** START **
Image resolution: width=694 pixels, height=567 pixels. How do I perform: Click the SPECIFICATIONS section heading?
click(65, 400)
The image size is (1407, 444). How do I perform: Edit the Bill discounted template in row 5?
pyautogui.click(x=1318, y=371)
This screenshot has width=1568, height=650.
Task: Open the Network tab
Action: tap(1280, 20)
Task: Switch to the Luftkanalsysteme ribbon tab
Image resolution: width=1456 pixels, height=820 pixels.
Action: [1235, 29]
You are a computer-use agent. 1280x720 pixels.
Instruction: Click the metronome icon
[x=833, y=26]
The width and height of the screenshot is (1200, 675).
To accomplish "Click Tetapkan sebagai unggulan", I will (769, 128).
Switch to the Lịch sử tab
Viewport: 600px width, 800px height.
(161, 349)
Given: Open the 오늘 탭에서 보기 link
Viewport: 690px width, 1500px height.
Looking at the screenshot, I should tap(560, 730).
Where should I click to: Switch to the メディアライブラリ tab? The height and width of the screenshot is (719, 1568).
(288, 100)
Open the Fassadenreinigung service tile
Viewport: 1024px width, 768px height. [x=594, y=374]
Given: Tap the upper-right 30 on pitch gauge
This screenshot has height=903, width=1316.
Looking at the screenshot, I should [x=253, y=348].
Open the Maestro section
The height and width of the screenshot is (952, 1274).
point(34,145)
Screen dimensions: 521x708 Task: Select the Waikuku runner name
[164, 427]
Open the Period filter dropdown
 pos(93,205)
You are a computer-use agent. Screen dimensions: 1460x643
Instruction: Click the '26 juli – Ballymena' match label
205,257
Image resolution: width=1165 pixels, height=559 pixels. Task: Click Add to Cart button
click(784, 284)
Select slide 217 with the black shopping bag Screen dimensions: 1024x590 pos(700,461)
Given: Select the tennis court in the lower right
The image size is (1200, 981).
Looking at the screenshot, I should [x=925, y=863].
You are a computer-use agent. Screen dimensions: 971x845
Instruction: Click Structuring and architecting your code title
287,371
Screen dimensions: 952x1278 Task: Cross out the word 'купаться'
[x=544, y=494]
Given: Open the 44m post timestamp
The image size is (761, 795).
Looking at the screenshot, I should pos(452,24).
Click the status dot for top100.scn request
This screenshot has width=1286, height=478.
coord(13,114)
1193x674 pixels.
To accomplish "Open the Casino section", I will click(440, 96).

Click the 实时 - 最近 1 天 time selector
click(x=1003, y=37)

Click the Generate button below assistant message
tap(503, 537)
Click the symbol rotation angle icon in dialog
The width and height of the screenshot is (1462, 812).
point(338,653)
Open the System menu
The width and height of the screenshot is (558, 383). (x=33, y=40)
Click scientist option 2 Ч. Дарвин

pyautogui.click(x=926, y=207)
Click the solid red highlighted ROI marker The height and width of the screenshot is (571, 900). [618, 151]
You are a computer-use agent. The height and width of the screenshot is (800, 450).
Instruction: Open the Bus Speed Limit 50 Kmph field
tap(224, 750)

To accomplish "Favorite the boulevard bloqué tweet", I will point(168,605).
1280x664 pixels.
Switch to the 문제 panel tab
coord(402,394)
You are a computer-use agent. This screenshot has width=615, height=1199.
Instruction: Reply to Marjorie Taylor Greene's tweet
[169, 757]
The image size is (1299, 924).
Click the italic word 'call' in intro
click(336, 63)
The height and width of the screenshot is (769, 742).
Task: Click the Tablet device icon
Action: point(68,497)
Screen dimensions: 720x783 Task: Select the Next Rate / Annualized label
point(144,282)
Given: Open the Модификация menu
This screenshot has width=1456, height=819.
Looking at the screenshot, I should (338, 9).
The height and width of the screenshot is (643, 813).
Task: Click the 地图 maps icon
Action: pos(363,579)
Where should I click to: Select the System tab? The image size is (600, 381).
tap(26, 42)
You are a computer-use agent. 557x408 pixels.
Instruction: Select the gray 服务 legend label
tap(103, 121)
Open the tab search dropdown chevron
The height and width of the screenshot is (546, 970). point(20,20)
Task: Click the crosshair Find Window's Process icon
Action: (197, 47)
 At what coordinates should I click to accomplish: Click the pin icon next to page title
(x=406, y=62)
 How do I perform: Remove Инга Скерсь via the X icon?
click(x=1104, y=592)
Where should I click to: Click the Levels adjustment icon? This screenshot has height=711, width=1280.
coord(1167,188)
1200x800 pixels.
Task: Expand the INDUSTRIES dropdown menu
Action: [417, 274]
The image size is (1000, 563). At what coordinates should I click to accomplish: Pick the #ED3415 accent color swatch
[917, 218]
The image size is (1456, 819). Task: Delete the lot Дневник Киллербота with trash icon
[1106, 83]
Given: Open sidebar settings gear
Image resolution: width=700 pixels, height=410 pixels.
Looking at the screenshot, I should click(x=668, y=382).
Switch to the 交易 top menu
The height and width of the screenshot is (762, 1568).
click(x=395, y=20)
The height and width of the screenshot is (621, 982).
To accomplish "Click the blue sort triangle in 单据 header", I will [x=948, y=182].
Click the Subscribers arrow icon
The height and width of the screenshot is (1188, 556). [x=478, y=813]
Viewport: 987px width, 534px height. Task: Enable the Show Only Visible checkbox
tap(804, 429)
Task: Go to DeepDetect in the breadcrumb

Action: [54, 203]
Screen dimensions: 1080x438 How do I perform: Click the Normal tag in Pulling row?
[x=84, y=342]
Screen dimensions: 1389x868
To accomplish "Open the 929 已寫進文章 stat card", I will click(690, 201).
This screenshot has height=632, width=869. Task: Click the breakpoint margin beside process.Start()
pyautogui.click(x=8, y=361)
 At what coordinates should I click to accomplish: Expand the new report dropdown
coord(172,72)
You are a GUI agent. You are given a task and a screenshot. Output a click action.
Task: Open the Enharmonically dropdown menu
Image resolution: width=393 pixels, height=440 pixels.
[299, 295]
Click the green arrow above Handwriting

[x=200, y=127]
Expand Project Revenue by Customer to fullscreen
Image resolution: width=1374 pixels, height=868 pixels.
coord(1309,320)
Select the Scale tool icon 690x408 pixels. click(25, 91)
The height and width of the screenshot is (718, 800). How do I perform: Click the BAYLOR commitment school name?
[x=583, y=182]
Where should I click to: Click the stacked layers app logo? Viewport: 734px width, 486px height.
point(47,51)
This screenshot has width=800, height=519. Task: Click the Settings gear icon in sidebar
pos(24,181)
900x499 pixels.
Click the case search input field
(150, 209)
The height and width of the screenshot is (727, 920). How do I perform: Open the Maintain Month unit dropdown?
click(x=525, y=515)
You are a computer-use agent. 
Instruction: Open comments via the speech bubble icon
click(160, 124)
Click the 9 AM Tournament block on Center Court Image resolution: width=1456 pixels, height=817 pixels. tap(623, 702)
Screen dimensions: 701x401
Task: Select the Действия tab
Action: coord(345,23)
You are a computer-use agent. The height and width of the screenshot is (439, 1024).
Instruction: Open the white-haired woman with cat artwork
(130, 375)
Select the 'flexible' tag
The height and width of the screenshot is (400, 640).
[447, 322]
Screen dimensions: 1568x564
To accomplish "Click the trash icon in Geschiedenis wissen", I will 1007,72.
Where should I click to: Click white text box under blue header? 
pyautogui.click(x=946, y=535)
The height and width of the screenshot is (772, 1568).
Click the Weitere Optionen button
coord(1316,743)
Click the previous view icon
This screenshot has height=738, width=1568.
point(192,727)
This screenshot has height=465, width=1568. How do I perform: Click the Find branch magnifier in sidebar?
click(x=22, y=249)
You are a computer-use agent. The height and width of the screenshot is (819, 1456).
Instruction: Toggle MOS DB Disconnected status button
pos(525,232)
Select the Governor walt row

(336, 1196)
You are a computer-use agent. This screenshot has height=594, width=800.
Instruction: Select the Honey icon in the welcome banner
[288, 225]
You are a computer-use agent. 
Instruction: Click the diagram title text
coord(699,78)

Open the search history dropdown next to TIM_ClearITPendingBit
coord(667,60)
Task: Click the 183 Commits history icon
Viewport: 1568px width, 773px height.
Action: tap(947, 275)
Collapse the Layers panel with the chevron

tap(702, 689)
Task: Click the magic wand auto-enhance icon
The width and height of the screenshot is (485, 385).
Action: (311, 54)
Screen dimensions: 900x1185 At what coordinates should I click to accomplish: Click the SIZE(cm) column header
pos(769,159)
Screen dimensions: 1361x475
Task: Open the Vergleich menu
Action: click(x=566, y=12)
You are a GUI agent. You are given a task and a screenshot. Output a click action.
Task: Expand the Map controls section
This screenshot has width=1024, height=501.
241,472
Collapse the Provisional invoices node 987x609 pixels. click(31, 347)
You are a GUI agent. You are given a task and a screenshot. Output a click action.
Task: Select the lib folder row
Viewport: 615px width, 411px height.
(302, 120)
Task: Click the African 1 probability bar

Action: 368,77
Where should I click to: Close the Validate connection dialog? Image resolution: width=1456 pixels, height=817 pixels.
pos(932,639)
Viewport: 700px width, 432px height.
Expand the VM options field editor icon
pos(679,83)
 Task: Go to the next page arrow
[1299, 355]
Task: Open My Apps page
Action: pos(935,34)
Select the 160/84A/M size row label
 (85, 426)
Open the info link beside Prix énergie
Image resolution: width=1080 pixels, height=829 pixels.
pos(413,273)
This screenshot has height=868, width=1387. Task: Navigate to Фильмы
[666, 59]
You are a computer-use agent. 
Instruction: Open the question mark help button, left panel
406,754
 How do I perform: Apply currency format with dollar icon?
** END **
Can you write out the items starting with the line that contains "How do I perform: Remove" and going on through the line that contains "will click(690, 201).", both included?

(Response to the task):
 How do I perform: Remove Инга Скерсь via the X icon?
click(x=1104, y=592)
Where should I click to: Click the Levels adjustment icon? This screenshot has height=711, width=1280.
coord(1167,188)
1200x800 pixels.
Task: Expand the INDUSTRIES dropdown menu
Action: [417, 274]
The image size is (1000, 563). At what coordinates should I click to accomplish: Pick the #ED3415 accent color swatch
[917, 218]
The image size is (1456, 819). Task: Delete the lot Дневник Киллербота with trash icon
[1106, 83]
Given: Open sidebar settings gear
Image resolution: width=700 pixels, height=410 pixels.
Looking at the screenshot, I should click(x=668, y=382).
Switch to the 交易 top menu
The height and width of the screenshot is (762, 1568).
click(x=395, y=20)
The height and width of the screenshot is (621, 982).
To accomplish "Click the blue sort triangle in 单据 header", I will [x=948, y=182].
Click the Subscribers arrow icon
The height and width of the screenshot is (1188, 556). [x=478, y=813]
Viewport: 987px width, 534px height. Task: Enable the Show Only Visible checkbox
tap(804, 429)
Task: Go to DeepDetect in the breadcrumb

Action: [54, 203]
Screen dimensions: 1080x438 How do I perform: Click the Normal tag in Pulling row?
[x=84, y=342]
Screen dimensions: 1389x868
To accomplish "Open the 929 已寫進文章 stat card", I will click(690, 201).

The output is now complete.